Exercise brief: Where does the word "beside" show up in the records? Copy every line that holds it.

Available data:
════════════════

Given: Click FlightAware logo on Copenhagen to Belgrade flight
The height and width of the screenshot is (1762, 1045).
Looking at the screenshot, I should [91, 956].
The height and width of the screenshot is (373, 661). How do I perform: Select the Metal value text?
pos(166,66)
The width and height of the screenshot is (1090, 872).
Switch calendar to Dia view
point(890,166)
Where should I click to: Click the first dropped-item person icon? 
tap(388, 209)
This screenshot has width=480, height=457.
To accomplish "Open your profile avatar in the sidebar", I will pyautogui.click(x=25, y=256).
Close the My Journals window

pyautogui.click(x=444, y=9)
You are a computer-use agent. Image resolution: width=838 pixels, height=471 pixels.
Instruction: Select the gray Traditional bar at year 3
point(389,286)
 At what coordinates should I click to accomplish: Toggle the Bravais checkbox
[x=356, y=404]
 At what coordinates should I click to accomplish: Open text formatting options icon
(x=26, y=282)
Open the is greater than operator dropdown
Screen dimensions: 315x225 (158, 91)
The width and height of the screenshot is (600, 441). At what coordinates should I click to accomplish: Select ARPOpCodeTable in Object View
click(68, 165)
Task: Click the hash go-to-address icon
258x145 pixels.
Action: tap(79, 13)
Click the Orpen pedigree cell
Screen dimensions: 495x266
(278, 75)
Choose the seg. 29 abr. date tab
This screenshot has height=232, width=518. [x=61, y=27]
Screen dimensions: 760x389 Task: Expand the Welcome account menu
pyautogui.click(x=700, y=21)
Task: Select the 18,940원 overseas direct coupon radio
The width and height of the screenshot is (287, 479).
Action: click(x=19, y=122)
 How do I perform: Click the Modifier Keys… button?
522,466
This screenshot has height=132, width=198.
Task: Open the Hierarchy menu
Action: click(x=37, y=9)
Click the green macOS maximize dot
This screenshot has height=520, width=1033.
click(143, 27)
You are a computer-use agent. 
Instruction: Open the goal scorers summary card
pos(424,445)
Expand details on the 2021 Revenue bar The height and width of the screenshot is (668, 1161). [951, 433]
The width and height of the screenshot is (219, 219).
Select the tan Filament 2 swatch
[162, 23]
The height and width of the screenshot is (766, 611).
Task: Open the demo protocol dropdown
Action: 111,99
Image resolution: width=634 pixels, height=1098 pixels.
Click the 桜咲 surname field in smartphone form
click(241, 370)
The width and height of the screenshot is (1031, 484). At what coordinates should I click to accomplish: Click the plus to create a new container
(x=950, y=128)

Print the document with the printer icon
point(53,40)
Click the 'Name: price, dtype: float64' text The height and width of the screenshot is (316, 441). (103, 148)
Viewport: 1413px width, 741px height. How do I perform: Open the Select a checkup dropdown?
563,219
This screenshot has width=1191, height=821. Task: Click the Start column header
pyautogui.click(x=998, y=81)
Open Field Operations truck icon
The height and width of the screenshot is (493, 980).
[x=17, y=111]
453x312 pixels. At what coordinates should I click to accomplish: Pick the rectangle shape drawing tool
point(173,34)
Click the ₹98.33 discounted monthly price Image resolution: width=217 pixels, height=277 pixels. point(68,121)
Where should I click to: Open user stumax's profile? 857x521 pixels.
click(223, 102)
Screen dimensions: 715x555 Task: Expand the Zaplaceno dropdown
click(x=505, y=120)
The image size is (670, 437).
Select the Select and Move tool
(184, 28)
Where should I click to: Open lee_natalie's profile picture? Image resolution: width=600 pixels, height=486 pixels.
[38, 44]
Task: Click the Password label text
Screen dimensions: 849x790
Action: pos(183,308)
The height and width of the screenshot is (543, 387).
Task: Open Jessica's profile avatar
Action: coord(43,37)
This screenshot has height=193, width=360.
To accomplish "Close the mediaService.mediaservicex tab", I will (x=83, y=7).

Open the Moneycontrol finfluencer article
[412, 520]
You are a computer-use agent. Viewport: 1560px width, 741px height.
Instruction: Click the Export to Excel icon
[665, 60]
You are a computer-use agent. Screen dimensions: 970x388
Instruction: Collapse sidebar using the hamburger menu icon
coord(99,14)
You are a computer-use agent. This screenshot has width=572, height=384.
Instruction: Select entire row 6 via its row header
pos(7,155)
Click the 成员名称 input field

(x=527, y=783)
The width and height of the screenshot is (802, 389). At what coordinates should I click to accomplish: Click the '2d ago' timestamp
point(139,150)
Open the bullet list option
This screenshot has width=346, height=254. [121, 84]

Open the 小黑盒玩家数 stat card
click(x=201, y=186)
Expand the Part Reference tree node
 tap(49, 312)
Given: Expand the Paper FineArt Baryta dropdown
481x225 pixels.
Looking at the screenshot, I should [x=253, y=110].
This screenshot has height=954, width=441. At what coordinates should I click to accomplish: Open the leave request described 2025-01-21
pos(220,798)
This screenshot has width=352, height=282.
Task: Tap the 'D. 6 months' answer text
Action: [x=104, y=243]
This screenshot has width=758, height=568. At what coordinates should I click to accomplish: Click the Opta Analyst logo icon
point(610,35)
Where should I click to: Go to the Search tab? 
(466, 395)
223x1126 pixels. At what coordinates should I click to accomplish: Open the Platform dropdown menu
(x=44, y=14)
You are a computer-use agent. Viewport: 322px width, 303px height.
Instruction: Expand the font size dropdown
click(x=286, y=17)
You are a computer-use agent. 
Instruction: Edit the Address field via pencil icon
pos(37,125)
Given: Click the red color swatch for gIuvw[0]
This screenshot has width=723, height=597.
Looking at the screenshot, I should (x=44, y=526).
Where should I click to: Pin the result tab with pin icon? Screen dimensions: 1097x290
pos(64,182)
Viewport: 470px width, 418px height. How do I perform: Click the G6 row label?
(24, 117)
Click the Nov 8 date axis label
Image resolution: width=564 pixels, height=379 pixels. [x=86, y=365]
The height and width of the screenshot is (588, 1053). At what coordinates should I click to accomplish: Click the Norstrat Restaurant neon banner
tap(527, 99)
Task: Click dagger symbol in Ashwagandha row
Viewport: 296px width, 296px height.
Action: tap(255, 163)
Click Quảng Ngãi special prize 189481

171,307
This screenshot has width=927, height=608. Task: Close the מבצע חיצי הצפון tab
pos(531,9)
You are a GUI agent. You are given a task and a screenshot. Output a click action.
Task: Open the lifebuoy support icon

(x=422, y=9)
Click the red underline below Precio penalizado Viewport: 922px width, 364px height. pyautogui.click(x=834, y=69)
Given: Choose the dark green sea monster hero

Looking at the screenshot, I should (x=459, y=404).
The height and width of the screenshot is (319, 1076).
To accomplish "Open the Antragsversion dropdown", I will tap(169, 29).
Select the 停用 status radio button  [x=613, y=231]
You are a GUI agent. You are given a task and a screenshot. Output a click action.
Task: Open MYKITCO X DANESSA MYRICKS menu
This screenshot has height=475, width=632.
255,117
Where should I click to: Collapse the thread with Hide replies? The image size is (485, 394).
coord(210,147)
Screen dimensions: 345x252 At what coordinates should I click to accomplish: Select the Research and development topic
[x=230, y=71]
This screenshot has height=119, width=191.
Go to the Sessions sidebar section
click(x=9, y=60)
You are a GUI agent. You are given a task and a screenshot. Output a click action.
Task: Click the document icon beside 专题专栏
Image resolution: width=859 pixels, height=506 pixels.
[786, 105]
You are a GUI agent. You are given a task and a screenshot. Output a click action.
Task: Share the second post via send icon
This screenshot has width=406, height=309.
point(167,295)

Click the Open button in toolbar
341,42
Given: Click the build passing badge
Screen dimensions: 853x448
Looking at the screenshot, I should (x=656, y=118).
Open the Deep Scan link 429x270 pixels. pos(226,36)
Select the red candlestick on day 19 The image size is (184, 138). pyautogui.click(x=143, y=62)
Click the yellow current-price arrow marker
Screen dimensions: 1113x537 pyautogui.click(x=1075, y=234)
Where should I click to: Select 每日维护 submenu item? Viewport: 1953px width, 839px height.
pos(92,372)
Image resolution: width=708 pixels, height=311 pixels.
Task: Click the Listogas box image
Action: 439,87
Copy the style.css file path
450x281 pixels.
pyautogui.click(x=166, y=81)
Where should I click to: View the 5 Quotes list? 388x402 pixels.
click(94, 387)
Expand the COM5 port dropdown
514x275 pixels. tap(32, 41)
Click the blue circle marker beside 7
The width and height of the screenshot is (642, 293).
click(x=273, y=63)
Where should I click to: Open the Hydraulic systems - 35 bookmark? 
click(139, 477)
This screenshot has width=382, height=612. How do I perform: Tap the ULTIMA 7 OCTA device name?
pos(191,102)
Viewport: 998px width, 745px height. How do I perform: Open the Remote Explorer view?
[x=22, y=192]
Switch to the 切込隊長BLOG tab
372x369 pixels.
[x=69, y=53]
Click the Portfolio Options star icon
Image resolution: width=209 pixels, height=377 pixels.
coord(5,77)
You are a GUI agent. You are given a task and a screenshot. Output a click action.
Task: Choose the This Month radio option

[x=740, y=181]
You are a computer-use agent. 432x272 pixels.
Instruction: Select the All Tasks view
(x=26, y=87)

════════════════

Result:
Task: Click the document icon beside 专题专栏
Click the blue circle marker beside 7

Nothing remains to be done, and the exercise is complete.